The inhibitor was tested as a 6% solution in bearing oil. Steel samples class. 11 were exposed under the conditions of CSN 03 Θ2Ο5 Annex Ol at 40 ° C and 100% humidity. After 30-day exposure the samples were protected inhibitors of the invention Corrosion decreases from 8 to 10 g / ² and j samples protected etandardním inhibitor then drop to 20 g / ² ·, the preservation eamotným oil loss of 80 g / ² and decreases unprotected samples were around

CS 268624 81

120 g / m.

Example 3

Following the procedure of Example 1, a corrosion inhibitor was prepared which consisted of the reaction products of 34 parts by weight, hexadecylamine with octadecylamine 14 parts by weight, mixture obtained by direct aminolysis of rapeseed oil with monoethanolamine in 1 mol ethanolamine: 1 mol fatty parts. acid with an average number of 11.3 carbon atoms in the alkyl chain and parts by weight of oxidized paraffin, which was prepared by oxidation of paraffin with a melting point of 59 ° C so as to have a final acid number of 100 mg KOH / g.

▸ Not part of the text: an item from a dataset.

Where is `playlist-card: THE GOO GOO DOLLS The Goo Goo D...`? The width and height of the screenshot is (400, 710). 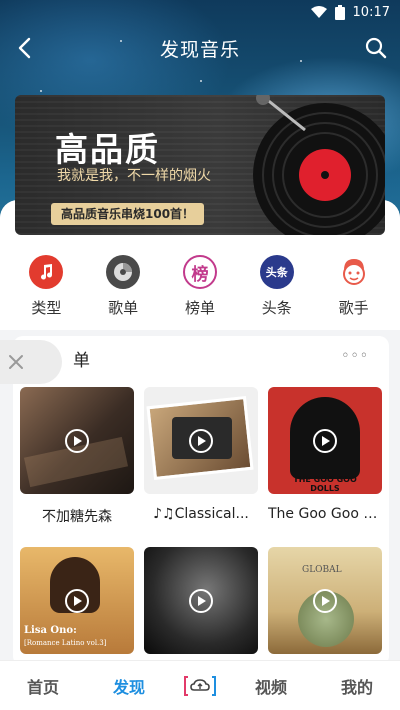 playlist-card: THE GOO GOO DOLLS The Goo Goo D... is located at coordinates (325, 454).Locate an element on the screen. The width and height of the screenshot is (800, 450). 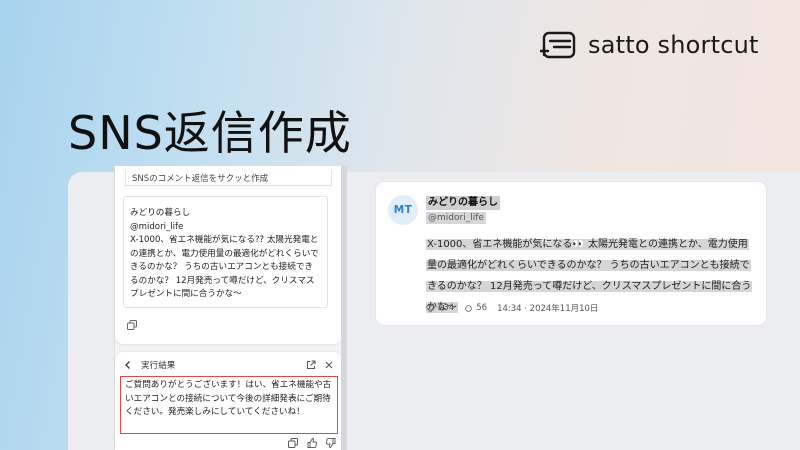
result-actions is located at coordinates (312, 443).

The adjuvant inhibitor was evaluated as a 5% solution in bearing oil. After 30 days of epilation, the samples protected by the inhibitor were virtually free of corrosion. Comparative samples protected with a standard inhibitor showed corrosion in 11% of the area and the area of unprotected samples was 100% covered with corrosion products.

Example 4

Following the procedure of Example 1, a corrosion inhibitor was prepared which consisted of a reaction product of 14 parts by weight, technical octadecylamine 10 parts by weight, a mixture obtained by direct aminolysis of a mixture of beef tallow and vegetable oil with monoethanolamine.

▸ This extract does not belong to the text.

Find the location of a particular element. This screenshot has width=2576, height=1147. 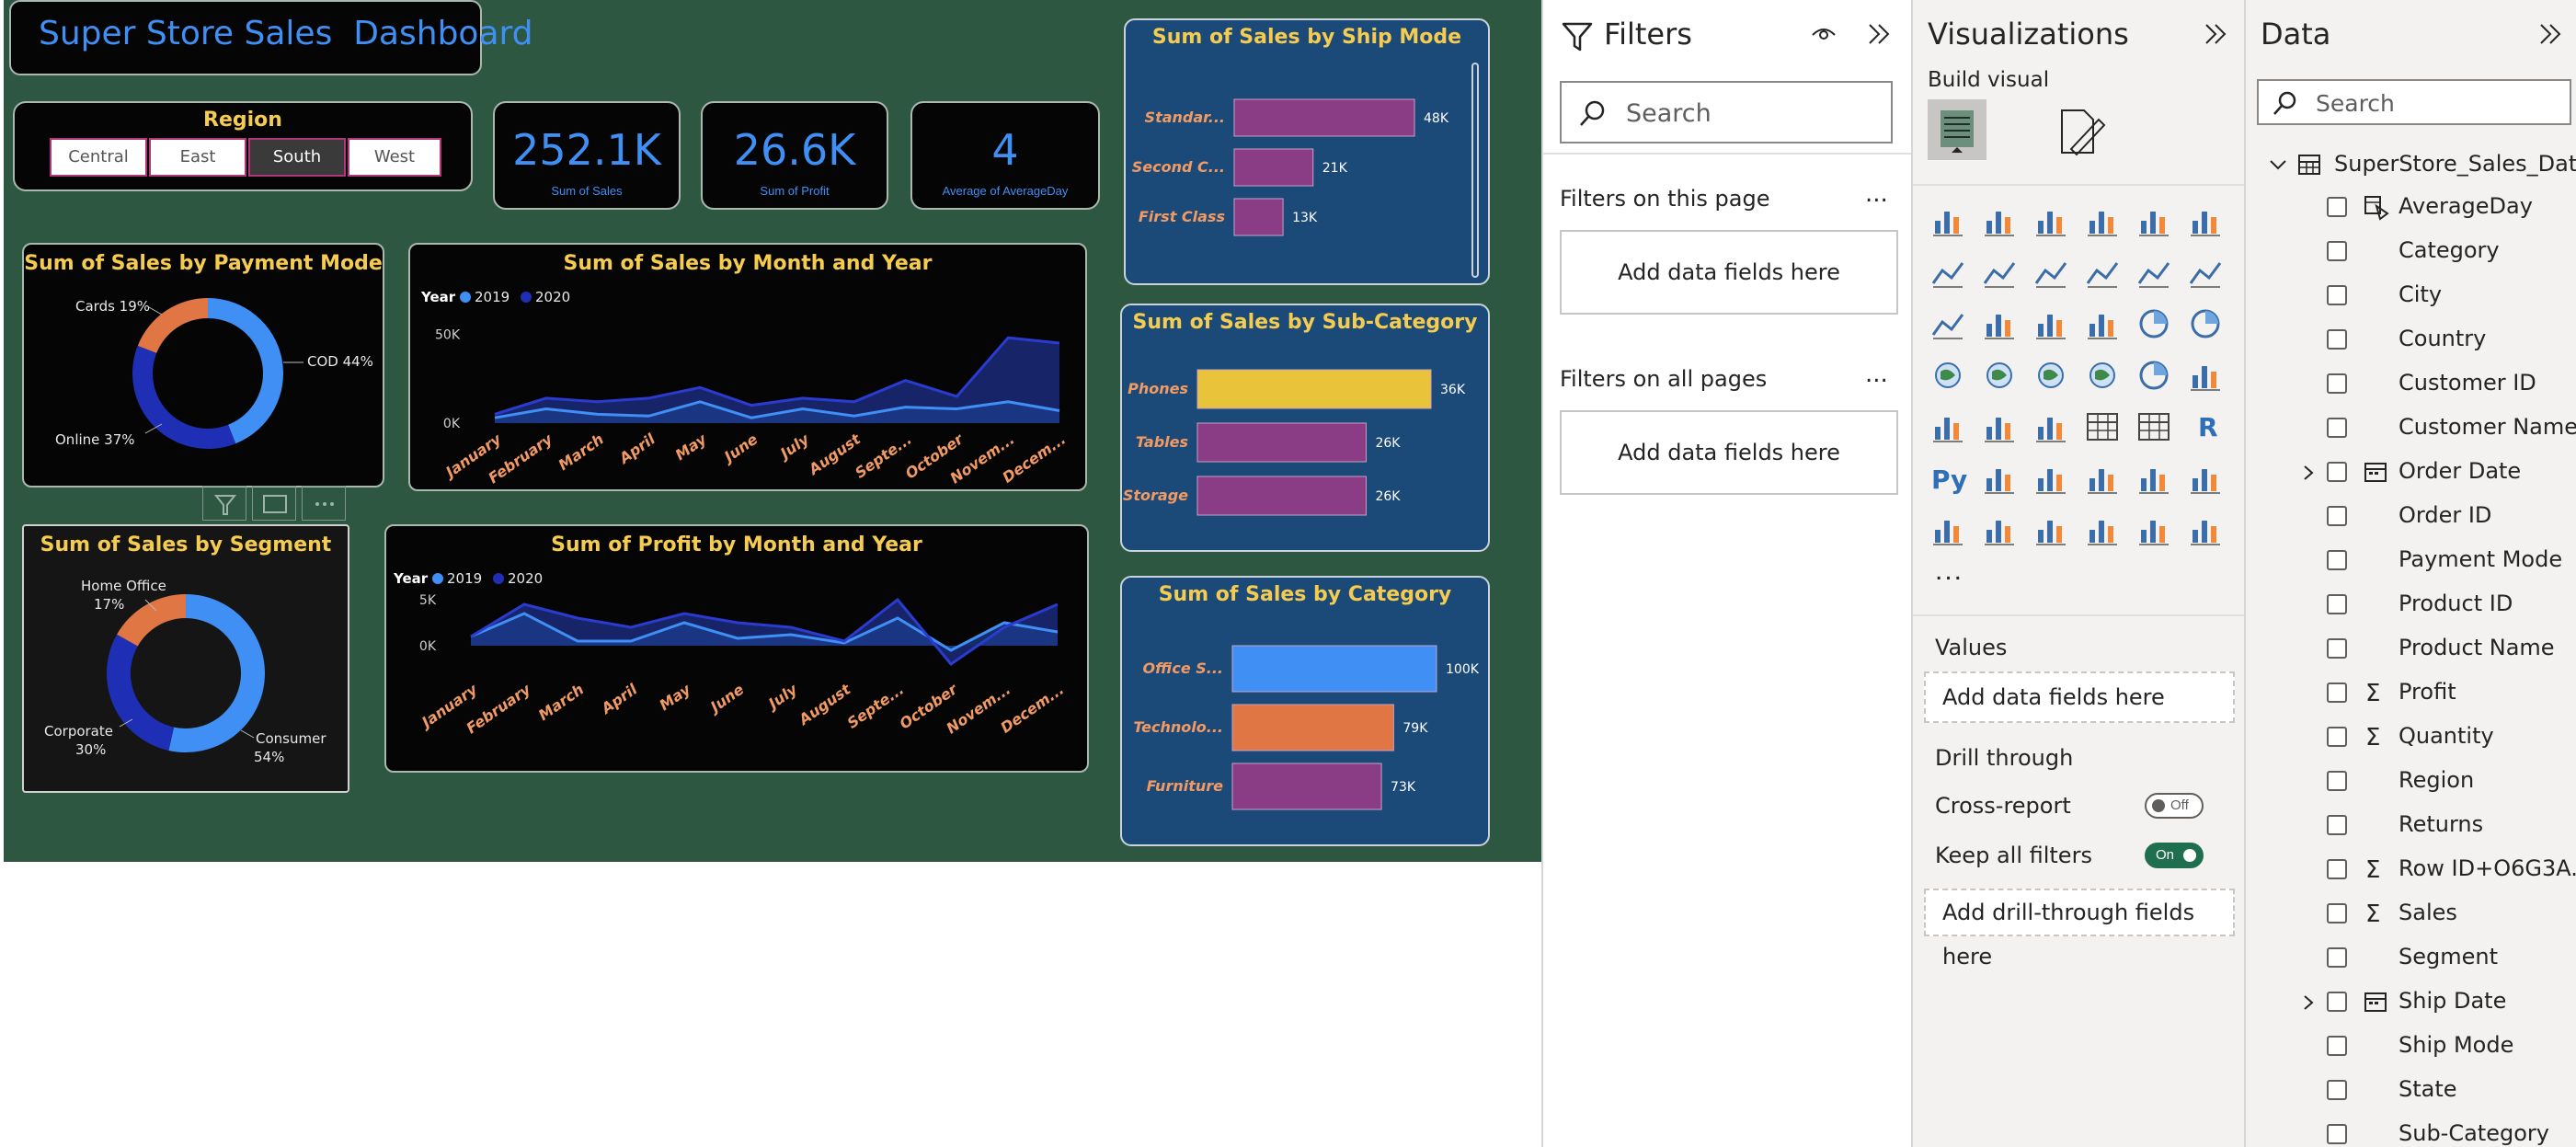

parts by weight of alkylbenzenesulfonic acid having an average number of 12 carbon atoms in the alkyl and 54 parts by weight of oxidized paraffin with an acid number of 90 mg KOH / g, which was prepared by oxidation of paraffin with a melting point = 57 ° C.

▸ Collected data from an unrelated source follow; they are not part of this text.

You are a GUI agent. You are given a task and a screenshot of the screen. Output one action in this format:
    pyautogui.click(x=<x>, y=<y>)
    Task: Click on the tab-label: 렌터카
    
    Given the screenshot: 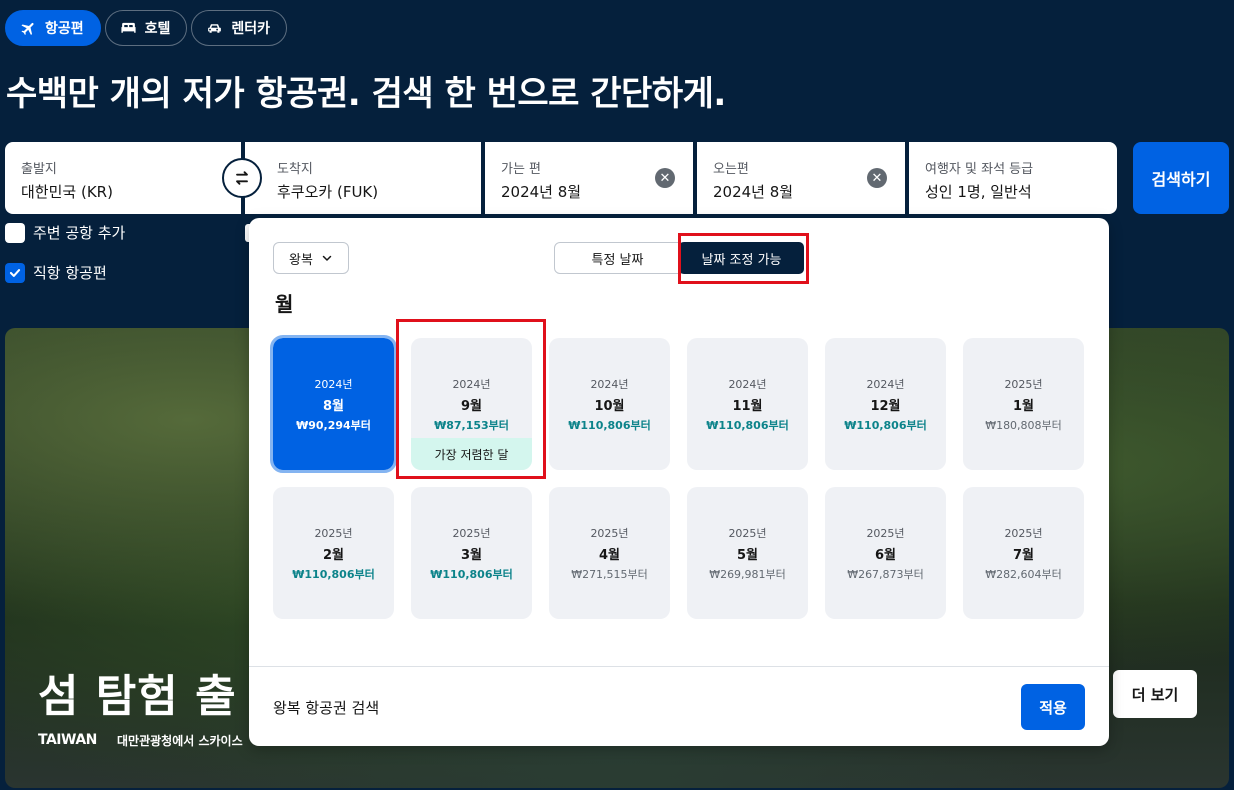 What is the action you would take?
    pyautogui.click(x=251, y=29)
    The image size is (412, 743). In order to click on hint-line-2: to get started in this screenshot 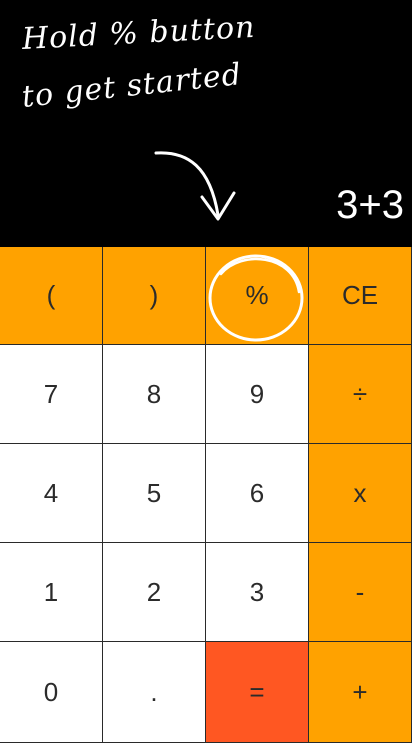, I will do `click(132, 86)`.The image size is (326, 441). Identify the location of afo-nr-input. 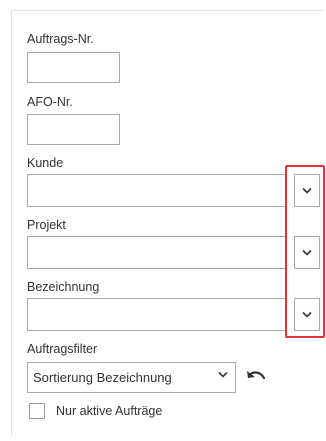
(74, 130).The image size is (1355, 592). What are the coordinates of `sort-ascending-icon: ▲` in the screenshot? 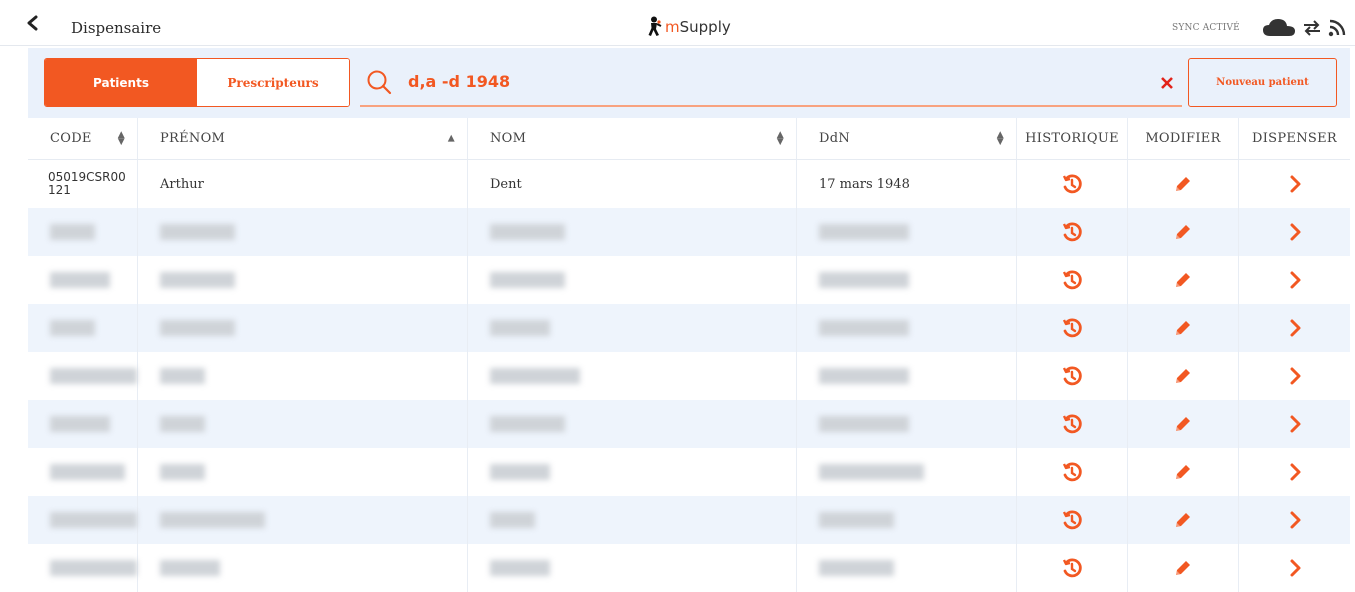 It's located at (451, 138).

The prepared inhibitor was evaluated according to the procedure described in Example 3. After 30 days of exposure, 6% of the protected area was covered with corrosion products, compared to 11% for samples protected with an equally concentrated solution of standard inhibitor or standard inhibitor. 100% of the area covered by corrosion products of oil-protected samples and unprotected samples. ·

Claims (3)

OBJECT OF THE INVENTION Corrosion inhibitor intended in particular for means of temporary protection of metallic materials, characterized in that it consists of a reaction product of 10 to 35 parts by weight of an alkylamine having 12 to 22 carbon atoms and 5 to 40 parts by weight of the product of direct aminolysis of natural fats such as sunflower oil, rapeseed oil, palm kernel oil, coconut fat or animal fats with 15 to 45 parts by weight of alkylbenzenesulfonic acid with an average alkyl length and C 1-4 alkyl 8 to 55 parts by weight of oxidized paraffin with an acid number of 60 to 180 mg KOH / g, the melting point of the starting paraffin is between 48 and 62 ° C.